◆ Records for the task
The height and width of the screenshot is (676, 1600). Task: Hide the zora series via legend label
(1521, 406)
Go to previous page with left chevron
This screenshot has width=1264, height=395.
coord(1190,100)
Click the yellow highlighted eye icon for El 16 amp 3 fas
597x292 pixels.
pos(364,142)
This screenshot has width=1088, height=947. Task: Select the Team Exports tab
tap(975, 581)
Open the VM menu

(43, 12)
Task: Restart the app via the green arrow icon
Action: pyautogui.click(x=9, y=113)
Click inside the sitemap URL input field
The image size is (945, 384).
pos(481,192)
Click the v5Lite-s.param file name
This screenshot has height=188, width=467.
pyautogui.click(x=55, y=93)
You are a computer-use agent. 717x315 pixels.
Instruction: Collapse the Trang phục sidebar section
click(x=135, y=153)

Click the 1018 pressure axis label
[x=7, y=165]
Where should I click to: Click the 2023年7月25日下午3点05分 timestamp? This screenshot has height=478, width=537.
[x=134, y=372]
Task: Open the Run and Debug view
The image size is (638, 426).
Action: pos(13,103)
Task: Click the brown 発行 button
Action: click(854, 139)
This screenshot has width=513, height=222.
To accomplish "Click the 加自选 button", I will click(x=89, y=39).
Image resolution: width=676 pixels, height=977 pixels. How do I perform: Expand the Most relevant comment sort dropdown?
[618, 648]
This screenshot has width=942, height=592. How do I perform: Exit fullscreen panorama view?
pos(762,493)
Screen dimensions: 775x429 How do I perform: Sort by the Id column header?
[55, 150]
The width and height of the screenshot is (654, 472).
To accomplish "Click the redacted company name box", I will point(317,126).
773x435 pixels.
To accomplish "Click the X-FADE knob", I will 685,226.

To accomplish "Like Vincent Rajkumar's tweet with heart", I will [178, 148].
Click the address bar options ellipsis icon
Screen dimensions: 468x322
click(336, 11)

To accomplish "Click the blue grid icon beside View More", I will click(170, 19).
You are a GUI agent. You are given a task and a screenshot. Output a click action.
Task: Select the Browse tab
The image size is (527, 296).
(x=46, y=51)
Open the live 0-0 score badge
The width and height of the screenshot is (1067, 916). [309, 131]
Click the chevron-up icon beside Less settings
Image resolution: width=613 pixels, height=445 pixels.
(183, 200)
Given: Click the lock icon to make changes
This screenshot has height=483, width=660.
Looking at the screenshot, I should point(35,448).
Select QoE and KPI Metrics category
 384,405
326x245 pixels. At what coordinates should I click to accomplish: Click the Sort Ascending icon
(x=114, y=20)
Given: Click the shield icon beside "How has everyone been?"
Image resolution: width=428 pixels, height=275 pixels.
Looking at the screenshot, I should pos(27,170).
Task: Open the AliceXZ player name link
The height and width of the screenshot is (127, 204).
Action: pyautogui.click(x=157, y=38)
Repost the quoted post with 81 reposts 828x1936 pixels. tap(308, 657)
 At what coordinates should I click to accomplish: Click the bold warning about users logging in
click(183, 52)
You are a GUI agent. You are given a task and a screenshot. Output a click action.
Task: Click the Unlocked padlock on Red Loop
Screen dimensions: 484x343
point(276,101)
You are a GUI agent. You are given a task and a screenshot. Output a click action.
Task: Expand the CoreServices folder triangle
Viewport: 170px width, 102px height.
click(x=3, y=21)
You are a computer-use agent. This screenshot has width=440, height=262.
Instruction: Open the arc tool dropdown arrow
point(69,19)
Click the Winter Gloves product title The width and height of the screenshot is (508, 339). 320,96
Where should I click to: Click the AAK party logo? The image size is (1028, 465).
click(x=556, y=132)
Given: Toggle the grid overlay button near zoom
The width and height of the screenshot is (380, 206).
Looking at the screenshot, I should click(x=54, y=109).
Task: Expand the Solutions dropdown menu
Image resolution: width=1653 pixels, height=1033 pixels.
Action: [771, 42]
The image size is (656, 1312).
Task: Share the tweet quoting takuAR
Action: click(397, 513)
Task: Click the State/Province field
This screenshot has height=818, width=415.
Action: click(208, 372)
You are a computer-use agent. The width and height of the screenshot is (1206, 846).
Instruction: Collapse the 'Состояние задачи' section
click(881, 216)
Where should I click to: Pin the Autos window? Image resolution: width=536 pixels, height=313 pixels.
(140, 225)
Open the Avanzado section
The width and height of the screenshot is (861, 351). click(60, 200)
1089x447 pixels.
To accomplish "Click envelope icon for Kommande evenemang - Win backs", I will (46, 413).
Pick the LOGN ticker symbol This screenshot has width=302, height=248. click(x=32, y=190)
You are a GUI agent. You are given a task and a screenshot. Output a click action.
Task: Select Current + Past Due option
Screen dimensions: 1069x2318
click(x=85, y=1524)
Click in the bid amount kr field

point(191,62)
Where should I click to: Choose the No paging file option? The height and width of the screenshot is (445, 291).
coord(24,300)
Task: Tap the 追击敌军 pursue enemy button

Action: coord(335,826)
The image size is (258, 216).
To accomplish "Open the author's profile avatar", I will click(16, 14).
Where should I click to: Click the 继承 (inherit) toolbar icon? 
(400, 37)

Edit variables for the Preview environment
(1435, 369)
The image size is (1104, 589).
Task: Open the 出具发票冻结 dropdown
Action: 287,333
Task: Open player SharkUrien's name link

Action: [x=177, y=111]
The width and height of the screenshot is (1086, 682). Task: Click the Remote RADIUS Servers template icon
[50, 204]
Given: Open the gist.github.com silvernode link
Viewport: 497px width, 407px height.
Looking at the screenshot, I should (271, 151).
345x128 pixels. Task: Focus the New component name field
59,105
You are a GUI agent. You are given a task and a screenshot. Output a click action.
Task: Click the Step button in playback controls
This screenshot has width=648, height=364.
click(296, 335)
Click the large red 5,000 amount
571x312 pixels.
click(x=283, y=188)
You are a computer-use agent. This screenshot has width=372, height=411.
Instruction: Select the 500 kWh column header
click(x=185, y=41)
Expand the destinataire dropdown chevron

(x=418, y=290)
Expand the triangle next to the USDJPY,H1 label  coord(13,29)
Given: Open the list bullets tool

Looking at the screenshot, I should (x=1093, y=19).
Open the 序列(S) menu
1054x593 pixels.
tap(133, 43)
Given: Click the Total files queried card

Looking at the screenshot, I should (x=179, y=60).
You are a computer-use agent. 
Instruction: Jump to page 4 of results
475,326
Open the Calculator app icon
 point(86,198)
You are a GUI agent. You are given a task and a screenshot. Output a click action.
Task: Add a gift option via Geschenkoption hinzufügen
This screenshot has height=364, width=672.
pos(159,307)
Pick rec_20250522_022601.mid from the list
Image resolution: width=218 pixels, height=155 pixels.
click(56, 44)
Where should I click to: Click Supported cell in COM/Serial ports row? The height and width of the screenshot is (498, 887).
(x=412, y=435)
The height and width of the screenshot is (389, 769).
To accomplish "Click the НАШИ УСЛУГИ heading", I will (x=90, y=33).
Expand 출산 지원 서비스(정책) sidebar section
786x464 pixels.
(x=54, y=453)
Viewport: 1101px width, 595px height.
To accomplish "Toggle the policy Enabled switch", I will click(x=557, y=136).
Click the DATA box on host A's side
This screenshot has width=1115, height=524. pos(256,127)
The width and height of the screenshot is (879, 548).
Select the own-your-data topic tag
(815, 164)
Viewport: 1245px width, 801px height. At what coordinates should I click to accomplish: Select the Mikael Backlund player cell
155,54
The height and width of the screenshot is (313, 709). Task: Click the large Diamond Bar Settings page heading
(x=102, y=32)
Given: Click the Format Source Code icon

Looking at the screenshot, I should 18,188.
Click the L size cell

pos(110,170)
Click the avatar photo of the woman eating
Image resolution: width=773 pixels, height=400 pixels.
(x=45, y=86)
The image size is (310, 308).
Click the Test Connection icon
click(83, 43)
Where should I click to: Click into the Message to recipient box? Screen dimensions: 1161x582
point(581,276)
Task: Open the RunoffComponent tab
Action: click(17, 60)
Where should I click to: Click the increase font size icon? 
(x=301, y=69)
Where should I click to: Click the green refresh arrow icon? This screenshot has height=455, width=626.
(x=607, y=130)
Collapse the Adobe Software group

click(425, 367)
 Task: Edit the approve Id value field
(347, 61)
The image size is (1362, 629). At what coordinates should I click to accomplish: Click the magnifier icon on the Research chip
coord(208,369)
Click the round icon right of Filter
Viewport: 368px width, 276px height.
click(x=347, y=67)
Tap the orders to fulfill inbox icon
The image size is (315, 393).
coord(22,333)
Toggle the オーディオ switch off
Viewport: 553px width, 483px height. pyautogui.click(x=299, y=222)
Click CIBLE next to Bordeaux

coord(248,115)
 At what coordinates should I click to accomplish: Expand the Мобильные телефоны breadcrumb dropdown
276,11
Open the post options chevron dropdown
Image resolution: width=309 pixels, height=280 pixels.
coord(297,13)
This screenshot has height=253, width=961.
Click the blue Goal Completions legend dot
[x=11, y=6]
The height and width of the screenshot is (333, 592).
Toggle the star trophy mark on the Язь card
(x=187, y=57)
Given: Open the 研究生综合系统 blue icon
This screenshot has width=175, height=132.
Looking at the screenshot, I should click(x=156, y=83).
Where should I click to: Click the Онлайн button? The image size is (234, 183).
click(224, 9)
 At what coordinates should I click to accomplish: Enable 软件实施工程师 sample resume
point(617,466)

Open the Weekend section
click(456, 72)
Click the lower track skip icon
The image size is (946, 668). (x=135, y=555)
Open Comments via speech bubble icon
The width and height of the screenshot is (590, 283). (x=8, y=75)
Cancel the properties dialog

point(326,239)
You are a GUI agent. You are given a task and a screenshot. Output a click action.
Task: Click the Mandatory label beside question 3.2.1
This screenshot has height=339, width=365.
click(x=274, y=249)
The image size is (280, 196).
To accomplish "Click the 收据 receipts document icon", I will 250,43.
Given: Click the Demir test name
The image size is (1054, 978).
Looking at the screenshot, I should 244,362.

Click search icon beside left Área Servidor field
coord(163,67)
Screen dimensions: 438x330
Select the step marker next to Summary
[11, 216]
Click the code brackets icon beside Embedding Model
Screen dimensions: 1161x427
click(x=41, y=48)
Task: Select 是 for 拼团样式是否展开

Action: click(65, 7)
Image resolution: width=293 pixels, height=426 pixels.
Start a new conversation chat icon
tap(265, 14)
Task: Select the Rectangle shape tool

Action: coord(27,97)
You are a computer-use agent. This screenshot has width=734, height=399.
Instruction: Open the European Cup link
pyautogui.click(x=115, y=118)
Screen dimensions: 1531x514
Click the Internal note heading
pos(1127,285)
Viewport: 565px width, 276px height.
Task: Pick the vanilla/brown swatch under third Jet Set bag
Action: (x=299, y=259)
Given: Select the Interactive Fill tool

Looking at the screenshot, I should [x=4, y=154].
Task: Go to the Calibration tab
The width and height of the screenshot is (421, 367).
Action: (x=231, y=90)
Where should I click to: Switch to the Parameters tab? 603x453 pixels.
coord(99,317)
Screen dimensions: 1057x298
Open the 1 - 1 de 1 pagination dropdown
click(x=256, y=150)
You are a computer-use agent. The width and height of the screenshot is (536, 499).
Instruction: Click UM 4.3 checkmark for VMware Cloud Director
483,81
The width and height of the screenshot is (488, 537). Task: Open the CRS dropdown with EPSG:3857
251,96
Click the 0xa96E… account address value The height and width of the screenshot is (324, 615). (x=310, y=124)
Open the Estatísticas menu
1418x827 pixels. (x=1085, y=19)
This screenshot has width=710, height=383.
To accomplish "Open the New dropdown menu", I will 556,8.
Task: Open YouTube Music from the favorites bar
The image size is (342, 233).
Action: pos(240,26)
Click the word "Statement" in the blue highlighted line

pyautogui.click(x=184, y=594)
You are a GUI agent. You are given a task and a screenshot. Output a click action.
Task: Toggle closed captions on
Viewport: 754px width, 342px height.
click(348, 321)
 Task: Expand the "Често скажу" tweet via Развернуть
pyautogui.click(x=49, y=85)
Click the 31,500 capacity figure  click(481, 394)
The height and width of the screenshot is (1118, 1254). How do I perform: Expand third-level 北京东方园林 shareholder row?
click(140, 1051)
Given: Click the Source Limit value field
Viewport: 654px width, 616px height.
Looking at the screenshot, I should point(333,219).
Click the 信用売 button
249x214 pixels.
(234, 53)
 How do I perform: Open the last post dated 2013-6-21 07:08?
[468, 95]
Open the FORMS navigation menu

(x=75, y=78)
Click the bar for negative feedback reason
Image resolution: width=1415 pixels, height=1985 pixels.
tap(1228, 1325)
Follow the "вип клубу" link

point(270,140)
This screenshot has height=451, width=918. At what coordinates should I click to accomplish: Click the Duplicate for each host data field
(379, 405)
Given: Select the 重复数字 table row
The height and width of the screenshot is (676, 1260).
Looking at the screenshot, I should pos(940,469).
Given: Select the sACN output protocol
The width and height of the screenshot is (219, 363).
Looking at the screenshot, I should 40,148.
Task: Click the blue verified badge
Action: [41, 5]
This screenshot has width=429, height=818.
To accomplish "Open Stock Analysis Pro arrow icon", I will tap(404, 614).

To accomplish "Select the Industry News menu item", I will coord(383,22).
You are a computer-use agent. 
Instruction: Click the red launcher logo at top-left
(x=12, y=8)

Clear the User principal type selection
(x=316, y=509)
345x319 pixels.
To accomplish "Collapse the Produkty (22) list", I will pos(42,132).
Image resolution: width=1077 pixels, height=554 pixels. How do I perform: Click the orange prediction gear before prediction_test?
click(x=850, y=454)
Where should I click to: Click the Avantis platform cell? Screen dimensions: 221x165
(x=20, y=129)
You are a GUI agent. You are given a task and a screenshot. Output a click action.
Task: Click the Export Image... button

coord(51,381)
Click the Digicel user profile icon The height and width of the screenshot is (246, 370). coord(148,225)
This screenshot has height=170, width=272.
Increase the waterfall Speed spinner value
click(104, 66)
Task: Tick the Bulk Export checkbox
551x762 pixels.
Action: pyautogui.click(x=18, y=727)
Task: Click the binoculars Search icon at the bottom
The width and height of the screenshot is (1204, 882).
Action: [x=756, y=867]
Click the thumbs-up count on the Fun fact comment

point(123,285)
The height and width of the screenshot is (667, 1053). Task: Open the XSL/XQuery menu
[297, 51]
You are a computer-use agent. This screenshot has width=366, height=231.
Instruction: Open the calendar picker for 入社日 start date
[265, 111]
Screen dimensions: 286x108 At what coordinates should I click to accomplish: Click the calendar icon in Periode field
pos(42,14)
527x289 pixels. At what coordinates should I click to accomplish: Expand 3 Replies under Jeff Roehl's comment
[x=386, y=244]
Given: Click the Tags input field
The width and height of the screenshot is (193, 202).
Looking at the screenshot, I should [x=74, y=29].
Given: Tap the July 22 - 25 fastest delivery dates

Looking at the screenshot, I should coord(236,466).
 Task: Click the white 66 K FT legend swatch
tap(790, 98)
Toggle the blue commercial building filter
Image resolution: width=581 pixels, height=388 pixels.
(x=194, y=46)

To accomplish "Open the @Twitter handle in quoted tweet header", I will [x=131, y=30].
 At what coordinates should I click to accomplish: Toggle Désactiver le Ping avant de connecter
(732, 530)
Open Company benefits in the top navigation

◆ Requirement
Search the entries for "input" and copy out each line that has it.

◆ Task result
Click inside the sitemap URL input field
Given: Click the Tags input field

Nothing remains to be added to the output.